--- START ---

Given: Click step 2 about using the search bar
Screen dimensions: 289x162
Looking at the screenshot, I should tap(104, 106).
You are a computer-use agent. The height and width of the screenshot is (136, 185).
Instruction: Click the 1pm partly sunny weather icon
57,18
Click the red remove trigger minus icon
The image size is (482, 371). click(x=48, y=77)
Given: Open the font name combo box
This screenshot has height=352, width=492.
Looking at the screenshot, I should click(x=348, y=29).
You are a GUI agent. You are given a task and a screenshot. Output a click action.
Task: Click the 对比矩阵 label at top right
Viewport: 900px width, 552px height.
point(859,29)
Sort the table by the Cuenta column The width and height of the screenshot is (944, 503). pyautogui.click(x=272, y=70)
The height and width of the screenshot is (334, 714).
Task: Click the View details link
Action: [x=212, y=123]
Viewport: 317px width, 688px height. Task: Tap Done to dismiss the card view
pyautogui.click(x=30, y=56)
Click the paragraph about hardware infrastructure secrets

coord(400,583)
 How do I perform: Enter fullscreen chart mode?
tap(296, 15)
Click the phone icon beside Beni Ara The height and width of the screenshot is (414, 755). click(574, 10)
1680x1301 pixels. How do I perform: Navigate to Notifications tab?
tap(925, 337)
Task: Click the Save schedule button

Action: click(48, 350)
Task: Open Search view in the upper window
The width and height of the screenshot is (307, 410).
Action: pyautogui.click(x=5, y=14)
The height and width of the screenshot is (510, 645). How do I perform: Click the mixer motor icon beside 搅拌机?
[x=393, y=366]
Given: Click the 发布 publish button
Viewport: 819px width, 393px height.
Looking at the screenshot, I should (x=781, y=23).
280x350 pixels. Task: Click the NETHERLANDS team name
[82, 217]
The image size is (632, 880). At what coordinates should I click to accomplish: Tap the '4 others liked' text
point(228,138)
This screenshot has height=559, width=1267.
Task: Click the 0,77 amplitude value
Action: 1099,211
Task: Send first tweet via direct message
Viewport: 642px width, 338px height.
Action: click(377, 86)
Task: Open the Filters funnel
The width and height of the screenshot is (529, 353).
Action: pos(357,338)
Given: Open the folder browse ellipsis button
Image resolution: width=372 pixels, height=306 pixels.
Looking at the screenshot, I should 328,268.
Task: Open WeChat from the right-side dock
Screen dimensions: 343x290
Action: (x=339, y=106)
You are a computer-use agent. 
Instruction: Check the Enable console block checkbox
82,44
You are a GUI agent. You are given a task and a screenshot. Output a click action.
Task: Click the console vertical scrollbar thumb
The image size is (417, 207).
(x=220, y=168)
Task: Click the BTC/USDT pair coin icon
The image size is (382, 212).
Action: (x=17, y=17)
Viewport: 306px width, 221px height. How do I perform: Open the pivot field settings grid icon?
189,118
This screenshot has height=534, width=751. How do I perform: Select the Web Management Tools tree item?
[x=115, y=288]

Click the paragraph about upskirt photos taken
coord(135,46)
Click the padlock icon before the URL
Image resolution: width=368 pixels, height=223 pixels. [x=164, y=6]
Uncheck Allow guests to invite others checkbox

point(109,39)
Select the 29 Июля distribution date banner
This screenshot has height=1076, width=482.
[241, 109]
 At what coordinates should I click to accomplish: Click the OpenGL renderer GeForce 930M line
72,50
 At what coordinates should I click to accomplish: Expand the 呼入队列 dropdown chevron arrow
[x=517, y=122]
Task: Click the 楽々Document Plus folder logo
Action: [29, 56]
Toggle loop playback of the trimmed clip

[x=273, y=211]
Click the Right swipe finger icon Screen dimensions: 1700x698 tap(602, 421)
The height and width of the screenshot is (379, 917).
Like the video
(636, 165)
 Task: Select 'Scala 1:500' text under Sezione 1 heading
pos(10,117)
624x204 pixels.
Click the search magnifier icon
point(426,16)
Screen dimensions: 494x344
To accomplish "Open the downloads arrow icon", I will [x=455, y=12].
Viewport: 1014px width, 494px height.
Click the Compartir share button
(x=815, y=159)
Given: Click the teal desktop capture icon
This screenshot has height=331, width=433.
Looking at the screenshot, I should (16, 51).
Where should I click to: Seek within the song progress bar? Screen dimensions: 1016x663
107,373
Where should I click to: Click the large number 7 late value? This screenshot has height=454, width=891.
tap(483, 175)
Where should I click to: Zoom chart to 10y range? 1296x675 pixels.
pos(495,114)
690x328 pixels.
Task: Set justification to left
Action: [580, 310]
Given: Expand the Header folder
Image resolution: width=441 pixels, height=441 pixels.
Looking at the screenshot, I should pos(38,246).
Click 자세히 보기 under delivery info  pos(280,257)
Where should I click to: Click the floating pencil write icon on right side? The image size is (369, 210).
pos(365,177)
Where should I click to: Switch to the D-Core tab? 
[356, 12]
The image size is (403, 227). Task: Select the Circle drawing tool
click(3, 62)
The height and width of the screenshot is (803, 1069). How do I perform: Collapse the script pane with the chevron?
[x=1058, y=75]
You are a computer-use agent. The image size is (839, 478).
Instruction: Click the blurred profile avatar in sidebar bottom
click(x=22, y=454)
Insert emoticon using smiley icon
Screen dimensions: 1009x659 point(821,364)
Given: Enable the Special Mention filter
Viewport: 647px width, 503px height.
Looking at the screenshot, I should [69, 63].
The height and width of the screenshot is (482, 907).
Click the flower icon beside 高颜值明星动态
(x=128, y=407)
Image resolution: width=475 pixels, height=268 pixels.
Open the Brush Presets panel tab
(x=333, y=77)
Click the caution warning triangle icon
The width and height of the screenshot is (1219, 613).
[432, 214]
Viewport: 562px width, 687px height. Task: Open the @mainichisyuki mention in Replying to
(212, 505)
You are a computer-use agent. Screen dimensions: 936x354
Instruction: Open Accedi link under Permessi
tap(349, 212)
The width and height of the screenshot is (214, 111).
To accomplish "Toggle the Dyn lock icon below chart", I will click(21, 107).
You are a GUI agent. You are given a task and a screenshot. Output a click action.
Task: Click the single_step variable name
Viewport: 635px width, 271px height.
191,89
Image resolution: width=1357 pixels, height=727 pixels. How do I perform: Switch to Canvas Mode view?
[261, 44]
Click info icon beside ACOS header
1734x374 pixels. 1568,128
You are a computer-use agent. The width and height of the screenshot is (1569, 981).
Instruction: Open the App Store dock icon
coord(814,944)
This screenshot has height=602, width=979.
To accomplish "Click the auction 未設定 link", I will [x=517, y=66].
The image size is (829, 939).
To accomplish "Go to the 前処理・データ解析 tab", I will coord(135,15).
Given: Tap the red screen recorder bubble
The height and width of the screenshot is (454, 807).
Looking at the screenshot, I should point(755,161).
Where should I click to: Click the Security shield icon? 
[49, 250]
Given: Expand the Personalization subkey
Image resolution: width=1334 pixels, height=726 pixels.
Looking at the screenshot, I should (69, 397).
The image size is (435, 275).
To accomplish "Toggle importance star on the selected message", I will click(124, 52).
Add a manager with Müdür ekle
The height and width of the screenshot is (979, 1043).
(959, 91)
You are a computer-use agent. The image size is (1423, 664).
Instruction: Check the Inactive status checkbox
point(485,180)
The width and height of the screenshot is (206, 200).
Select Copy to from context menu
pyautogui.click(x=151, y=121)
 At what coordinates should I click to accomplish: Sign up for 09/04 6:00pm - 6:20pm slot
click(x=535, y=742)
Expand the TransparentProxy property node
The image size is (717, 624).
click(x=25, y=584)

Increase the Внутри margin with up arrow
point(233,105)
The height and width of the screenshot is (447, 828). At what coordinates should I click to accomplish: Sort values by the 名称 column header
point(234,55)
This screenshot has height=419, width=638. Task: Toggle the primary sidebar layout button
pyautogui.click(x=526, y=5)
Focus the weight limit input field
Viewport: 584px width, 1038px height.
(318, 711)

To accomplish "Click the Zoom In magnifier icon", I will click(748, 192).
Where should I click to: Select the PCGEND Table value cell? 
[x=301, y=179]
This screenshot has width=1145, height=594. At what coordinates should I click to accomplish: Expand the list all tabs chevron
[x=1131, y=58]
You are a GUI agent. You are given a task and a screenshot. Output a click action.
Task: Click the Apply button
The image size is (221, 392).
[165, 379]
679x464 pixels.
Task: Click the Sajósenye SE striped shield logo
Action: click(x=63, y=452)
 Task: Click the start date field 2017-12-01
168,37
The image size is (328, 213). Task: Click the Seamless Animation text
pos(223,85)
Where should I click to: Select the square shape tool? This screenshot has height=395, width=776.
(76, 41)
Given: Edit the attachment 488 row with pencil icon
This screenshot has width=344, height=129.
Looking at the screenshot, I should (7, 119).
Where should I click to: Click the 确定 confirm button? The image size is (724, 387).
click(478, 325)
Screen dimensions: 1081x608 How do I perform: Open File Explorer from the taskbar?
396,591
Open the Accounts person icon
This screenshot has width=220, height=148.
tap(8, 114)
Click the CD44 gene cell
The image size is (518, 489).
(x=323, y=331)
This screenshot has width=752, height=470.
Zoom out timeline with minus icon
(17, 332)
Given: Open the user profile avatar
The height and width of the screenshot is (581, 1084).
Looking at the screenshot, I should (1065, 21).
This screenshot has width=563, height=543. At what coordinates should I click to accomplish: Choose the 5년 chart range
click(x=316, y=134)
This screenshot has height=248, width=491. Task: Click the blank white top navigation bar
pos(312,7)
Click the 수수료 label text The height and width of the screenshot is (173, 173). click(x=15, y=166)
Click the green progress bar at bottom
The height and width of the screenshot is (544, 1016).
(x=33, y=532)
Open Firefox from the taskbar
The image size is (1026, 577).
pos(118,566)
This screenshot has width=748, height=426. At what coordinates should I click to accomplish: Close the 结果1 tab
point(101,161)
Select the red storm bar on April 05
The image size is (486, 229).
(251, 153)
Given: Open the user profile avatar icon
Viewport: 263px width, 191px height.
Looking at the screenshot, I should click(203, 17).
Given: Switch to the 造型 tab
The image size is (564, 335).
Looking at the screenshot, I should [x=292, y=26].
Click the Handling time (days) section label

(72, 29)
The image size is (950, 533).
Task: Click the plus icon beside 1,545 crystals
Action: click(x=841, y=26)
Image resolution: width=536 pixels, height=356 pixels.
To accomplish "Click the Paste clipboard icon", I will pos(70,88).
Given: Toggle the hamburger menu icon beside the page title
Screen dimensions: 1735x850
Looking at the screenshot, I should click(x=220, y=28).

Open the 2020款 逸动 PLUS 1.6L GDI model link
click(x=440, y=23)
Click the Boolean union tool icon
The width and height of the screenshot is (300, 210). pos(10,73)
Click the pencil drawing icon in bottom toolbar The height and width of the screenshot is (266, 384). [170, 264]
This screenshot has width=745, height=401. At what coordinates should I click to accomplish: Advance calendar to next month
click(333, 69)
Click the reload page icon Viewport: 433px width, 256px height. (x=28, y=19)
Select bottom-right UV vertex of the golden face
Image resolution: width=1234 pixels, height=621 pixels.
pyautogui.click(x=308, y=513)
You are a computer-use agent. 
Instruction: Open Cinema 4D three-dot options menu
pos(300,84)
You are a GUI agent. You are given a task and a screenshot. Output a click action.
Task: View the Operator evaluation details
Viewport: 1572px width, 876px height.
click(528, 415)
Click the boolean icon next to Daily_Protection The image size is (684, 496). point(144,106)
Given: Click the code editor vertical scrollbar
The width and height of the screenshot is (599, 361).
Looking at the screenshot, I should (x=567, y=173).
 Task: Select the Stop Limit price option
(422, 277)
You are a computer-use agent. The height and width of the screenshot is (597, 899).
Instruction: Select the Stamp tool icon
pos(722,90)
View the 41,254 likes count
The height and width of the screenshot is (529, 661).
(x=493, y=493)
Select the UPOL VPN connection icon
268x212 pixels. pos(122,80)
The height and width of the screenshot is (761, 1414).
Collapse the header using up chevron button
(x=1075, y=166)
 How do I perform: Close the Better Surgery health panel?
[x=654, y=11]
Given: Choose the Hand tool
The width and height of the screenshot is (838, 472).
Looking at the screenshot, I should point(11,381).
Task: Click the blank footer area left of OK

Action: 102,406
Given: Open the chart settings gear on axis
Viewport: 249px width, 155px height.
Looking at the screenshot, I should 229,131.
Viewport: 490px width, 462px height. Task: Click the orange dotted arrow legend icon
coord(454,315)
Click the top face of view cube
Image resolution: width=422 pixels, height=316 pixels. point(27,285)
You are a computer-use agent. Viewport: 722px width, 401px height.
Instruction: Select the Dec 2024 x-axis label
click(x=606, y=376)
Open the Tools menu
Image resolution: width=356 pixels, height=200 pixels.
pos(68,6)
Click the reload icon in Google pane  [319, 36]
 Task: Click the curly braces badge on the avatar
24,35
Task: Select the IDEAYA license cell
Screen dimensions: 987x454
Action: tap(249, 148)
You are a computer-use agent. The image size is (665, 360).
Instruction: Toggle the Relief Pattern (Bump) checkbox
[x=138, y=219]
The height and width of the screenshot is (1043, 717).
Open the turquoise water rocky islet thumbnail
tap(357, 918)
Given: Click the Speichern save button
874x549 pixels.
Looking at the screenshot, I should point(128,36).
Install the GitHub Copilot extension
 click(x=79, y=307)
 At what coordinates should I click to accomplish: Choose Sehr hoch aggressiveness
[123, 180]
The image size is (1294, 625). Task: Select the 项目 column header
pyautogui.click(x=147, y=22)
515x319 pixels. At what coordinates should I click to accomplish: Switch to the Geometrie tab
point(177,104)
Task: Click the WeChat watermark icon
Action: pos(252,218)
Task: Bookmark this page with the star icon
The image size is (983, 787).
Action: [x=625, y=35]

--- END ---

### Prompt
Scan the records above for the string "computer", then select every line that holds it.

### Exercise solution
You are a computer-use agent. The height and width of the screenshot is (136, 185).
You are a computer-use agent. 
You are a computer-use agent. The image size is (839, 478).
You are a computer-use agent. Screen dimensions: 936x354
You are a computer-use agent. The width and height of the screenshot is (1569, 981).
You are a computer-use agent. The image size is (1423, 664).
You are a computer-use agent. 
You are a computer-use agent. The height and width of the screenshot is (597, 899).
You are a computer-use agent. Viewport: 722px width, 401px height.
You are a computer-use agent. The image size is (665, 360).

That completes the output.